------ DATA RECORDS ------

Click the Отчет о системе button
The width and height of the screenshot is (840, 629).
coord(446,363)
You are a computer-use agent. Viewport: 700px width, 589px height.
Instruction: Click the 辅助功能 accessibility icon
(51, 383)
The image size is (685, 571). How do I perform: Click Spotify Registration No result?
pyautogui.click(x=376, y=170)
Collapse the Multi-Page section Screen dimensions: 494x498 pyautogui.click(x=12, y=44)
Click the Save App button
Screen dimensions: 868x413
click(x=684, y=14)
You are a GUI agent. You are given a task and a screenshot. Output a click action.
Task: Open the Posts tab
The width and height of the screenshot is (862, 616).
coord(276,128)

------
------ DATA RECORDS ------

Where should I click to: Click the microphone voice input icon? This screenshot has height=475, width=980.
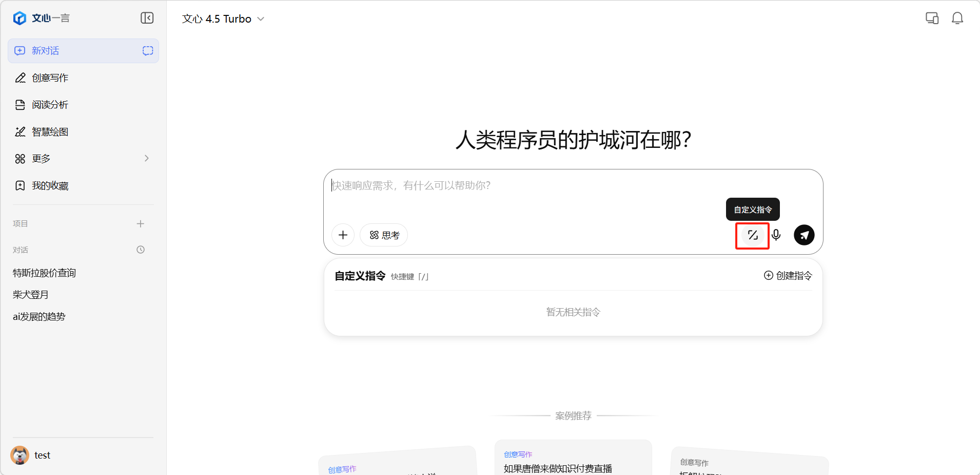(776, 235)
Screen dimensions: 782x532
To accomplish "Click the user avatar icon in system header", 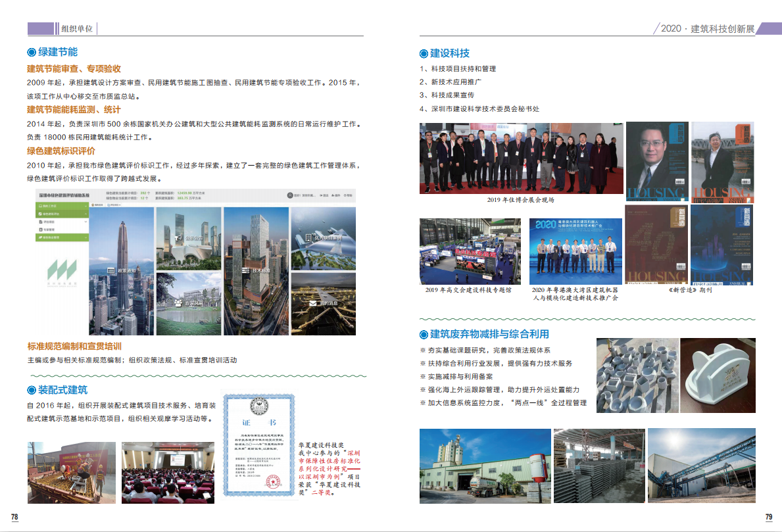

------
------ DATA RECORDS ------

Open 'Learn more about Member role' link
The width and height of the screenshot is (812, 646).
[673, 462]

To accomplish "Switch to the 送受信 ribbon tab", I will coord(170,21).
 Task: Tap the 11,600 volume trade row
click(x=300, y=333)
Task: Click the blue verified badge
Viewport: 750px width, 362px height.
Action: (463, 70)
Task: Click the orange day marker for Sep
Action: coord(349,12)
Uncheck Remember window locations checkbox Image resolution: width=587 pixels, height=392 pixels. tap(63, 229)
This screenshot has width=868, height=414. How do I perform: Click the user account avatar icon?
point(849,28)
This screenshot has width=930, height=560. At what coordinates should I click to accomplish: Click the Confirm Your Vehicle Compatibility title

------

● **PROBLEM DETAILS**
Given the records above, return exactly the lines starting at the line containing "Viewport: 750px width, 362px height." and ending at the line containing "This screenshot has width=930, height=560.", including both.

● **EXPECTED ANSWER**
Viewport: 750px width, 362px height.
Action: (463, 70)
Task: Click the orange day marker for Sep
Action: coord(349,12)
Uncheck Remember window locations checkbox Image resolution: width=587 pixels, height=392 pixels. tap(63, 229)
This screenshot has width=868, height=414. How do I perform: Click the user account avatar icon?
point(849,28)
This screenshot has width=930, height=560. At what coordinates should I click to accomplish: Click the Confirm Your Vehicle Compatibility title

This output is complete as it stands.